Required work: Pull out every line of the rows below that contains the string "Expand", and copy each one in full. Case counts.

▬▬▬▬▬▬

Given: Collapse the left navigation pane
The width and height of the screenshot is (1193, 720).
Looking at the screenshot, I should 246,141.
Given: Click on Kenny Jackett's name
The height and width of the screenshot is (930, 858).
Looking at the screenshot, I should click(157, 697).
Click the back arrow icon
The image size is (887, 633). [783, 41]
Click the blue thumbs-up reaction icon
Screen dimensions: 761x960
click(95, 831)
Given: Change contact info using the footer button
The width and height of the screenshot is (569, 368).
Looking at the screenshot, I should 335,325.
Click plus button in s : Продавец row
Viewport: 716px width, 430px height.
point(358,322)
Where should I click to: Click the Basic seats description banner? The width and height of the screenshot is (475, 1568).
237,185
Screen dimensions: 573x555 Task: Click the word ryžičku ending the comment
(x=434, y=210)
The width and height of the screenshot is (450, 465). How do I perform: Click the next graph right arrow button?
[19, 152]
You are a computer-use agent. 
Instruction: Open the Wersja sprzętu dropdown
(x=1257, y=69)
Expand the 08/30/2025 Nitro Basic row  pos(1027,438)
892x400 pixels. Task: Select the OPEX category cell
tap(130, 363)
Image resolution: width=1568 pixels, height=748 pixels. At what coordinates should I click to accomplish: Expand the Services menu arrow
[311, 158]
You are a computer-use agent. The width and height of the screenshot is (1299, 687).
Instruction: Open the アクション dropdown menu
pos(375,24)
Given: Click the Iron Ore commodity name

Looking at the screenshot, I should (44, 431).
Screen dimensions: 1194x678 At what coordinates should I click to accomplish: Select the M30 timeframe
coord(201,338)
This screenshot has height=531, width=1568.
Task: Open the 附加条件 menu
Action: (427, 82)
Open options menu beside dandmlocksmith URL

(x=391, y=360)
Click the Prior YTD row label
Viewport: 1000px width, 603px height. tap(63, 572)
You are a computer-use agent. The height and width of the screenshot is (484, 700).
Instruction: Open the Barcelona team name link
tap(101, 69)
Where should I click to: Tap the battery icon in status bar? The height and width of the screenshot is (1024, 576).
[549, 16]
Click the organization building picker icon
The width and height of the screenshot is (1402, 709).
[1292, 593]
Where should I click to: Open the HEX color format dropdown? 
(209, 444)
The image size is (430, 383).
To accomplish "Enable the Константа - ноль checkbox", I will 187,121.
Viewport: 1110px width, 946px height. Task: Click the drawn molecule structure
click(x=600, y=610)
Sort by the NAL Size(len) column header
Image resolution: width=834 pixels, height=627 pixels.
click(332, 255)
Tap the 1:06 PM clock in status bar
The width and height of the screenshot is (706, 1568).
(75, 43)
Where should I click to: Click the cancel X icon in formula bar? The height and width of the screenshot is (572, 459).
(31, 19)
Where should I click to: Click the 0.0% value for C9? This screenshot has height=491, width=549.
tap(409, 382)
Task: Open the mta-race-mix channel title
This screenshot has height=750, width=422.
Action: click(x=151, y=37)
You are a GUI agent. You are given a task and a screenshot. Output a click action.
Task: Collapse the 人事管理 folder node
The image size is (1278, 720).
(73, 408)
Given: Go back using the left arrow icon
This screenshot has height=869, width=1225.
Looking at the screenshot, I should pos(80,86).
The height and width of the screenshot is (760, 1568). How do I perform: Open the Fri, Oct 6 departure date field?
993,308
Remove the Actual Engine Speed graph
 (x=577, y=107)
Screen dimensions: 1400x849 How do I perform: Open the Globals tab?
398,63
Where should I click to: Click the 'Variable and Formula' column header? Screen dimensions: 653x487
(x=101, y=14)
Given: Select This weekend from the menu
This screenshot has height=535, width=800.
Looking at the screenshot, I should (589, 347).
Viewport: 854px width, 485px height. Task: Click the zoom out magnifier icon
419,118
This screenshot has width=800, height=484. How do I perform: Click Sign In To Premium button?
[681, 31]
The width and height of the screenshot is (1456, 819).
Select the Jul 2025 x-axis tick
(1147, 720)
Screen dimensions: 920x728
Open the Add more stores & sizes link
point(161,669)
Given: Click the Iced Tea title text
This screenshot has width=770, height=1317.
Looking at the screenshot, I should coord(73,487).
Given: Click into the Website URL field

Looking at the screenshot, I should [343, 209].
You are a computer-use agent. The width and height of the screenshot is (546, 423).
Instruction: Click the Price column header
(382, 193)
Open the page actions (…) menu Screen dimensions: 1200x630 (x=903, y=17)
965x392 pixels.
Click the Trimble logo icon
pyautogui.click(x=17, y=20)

▬▬▬▬▬▬

Problem solution:
Expand the 08/30/2025 Nitro Basic row  pos(1027,438)
Image resolution: width=1568 pixels, height=748 pixels. At what coordinates should I click to accomplish: Expand the Services menu arrow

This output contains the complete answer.